Wenn jetzt eine Internetplattform wie Wikileaks auf den Plan tritt und das Rohmaterial der Daten, Nachrichten und internen Kommentare des Geschehens in Afghanistan ans Licht der Öffentlichkeit zerrt, geben sich die herrschenden Medien zunächst überrascht, um im nächsten Moment die Macher von Wikileaks wie ausgehungerte Pitbulls zu attackieren, weil die sich ihrem Spiel verweigern. Doch in Wahrheit kläffen die imperialistischen Medien nur – Wikileaks dagegen beißt zu.
Das zeigte sich am spontanen Aufschrei und den hektischen Reaktionen der US-Offiziellen bei der Suche nach dem »Leck« (engl.: leak) in den eigenen Reihen. Die US-Militärführung verdächtigt nun wegen der Offenlegung der Afghanistandokumente den 22jährigen Gefreiten Bradley Manning, der als Auswerter beim militärischen Geheimdienst in Irak arbeitete.
Manning befand sich bis zu seiner jüngst erfolgten Verlegung in eine Haftzelle der Quantico Marine Corps Base in Virginia bereits seit Wochen in einem US-Militärgefängnis in Kuwait, weil er im Verdacht steht, für einen anderen Veröffentlichungscoup von Wikileaks verantwortlich zu sein. Er soll die Videoaufnahme eines US-Luftangriffs in Bagdad von 2007 weitergegeben haben. Damals starben irakische Zivilisten und zwei Journalisten der Agentur Reuters unter dem gezielten Feuer aus US-Kampfhubschraubern, begleitet von menschenfeindlichen Kommentaren feixender Soldaten. Wikileaks veröffentlichte das auf Video dokumentierte Kriegsverbrechen im April 2010 unter dem Titel »Kollateraler Mord«.
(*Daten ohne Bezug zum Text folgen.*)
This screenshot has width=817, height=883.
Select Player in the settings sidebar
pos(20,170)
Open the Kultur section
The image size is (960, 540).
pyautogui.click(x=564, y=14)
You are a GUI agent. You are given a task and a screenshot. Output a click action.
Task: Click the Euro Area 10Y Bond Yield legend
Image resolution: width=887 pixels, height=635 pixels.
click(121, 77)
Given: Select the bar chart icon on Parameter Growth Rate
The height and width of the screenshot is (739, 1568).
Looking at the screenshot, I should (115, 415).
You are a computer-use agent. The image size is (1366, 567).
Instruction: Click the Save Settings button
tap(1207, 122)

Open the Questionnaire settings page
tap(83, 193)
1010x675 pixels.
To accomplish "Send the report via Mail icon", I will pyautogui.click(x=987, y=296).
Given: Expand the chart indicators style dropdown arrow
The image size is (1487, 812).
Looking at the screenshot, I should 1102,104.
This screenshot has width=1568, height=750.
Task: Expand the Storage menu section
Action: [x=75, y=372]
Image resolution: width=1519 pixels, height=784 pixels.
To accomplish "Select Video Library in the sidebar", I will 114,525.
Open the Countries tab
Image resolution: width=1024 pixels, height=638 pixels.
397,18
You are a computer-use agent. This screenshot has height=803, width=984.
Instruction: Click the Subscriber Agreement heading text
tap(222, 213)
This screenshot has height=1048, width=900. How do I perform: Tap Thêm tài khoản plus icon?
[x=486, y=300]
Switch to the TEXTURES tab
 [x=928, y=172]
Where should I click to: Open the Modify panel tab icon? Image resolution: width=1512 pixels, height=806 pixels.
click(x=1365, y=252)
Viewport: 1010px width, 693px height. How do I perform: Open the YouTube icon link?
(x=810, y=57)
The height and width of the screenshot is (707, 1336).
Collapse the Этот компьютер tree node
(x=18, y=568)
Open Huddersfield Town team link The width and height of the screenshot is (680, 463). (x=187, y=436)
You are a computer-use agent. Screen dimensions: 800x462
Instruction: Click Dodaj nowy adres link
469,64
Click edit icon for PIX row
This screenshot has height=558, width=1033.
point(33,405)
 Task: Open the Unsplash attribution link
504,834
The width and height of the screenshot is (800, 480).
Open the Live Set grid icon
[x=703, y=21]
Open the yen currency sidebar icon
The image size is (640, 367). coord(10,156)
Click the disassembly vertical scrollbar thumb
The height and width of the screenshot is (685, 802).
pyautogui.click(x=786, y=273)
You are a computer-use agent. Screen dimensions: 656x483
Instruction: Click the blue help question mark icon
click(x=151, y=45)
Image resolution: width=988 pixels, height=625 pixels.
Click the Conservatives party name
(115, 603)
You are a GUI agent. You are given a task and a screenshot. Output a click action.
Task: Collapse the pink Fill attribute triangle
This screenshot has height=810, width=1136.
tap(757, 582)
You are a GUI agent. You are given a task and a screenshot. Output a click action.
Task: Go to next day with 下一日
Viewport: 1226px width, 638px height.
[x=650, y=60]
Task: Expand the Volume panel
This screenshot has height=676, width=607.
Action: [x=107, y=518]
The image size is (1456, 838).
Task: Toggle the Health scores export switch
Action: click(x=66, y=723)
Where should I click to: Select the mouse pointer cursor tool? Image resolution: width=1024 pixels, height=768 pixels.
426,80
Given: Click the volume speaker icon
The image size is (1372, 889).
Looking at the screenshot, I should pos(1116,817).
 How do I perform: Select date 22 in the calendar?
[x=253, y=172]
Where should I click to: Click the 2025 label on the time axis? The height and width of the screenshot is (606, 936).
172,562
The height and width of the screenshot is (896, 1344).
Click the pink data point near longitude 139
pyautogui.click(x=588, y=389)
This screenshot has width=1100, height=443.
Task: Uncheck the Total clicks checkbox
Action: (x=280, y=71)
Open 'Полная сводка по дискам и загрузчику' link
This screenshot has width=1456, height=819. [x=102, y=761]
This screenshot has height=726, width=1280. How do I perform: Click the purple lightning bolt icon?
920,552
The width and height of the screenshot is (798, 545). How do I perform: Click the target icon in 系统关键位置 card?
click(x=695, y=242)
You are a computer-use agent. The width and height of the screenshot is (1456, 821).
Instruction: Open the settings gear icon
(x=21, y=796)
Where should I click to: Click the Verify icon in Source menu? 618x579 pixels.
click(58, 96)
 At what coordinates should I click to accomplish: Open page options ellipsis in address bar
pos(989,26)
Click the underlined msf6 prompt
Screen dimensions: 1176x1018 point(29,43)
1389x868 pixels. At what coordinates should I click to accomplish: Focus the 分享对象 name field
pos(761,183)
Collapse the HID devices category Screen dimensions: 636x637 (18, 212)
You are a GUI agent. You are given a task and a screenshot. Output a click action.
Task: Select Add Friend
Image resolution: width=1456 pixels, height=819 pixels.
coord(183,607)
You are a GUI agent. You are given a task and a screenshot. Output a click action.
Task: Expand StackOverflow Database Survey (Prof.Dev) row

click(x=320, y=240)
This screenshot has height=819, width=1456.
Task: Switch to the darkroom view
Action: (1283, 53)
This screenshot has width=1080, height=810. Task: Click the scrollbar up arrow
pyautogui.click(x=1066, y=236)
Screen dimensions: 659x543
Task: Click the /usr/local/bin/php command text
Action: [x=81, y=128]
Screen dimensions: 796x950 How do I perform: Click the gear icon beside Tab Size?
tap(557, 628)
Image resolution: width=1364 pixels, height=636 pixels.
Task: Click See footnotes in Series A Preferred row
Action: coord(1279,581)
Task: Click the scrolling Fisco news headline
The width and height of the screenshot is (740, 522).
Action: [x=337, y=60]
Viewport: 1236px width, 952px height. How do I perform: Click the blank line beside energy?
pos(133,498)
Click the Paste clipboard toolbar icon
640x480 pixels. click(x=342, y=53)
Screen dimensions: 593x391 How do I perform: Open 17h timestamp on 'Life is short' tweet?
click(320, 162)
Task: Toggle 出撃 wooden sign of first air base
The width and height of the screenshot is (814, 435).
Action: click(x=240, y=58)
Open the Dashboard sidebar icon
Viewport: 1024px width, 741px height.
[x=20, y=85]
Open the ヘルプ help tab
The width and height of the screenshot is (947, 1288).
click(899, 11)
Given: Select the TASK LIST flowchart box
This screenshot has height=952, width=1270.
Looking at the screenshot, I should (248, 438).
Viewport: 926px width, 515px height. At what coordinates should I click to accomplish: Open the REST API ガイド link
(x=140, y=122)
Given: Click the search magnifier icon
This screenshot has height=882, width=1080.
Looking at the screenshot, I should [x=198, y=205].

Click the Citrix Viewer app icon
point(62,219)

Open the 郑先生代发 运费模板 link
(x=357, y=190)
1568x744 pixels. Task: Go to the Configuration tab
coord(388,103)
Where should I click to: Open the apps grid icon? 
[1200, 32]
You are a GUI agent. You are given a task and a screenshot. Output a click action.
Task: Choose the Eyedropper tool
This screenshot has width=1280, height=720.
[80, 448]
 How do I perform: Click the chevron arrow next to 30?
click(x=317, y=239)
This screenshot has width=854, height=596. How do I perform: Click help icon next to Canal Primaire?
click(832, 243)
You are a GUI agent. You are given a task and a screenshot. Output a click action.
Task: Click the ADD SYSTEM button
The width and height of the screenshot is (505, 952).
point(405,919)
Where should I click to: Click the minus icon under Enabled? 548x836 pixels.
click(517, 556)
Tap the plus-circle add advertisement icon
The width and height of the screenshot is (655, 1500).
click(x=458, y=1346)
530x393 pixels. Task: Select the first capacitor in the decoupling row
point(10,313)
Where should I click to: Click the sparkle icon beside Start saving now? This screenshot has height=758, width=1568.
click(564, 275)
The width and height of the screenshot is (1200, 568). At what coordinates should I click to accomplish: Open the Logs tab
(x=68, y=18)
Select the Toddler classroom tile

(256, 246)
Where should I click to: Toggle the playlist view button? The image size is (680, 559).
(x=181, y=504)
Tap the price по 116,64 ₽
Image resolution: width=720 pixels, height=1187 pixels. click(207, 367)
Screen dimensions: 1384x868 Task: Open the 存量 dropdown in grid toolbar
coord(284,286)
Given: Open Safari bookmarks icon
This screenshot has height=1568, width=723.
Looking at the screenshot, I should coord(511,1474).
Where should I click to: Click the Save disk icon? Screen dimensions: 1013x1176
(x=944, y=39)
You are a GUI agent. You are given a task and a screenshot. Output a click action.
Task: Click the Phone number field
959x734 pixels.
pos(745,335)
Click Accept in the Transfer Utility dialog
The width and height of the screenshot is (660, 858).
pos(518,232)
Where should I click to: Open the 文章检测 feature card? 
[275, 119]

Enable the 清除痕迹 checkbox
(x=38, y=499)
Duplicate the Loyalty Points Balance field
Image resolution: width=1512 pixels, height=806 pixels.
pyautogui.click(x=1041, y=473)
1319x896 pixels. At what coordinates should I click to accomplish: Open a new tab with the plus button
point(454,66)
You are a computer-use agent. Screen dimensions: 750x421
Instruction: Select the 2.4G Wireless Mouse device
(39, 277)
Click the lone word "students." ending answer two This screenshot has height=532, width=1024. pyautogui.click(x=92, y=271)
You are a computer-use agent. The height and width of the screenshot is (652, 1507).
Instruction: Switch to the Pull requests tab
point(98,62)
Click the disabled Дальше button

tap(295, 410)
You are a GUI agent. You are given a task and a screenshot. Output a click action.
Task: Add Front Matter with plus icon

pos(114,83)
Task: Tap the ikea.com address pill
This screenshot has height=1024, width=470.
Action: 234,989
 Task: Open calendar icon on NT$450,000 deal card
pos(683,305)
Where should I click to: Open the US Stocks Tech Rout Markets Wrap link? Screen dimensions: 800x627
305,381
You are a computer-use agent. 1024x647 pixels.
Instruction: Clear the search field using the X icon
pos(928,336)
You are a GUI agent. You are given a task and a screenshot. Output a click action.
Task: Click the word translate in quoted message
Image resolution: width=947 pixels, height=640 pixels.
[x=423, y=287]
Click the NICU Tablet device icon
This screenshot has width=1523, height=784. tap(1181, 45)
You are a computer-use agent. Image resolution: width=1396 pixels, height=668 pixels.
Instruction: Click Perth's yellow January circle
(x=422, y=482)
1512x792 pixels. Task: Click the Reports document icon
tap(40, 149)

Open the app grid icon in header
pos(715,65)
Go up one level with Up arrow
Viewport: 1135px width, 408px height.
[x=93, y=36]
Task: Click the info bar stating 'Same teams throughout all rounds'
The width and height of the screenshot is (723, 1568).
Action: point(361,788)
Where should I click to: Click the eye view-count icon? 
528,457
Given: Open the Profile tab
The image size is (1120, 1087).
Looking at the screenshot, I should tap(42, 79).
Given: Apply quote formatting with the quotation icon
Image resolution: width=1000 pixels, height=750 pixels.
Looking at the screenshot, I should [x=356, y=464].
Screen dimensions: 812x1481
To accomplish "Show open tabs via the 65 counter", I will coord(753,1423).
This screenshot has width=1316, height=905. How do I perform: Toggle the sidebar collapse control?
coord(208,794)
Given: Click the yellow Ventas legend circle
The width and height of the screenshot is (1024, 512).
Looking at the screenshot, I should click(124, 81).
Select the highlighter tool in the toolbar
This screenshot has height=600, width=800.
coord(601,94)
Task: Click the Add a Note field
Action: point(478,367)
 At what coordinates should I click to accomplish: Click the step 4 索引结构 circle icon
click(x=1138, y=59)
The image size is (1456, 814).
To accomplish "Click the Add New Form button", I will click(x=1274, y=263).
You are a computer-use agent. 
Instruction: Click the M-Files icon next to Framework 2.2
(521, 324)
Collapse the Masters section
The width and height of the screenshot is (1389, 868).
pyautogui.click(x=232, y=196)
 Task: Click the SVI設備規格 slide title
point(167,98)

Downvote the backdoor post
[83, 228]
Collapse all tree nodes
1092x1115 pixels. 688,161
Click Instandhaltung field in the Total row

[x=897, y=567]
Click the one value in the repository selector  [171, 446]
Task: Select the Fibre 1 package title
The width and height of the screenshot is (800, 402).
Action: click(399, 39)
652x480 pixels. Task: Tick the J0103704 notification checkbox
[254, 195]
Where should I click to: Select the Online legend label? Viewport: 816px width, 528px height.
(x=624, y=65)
Manning soll wegen der Weitergabe dieser Aufnahmen nun wegen »Geheimnisverrats« und »Gefährdung der nationalen Sicherheit« angeklagt werden. Ihm drohen 52 Jahre Haft. Nach US-Recht macht sich strafbar, wer als »geheim« eingestuftes Material weitergibt. Straffrei bleiben dagegen Medien, die es veröffentlichen. Ein breites Solidaritätsbündnis organisiert nun für Sonntag, den 8. August 2010, eine Großdemonstration vor dem Marine-Stützpunkt für Bradley Manning, weil er das einzig Richtige getan hat.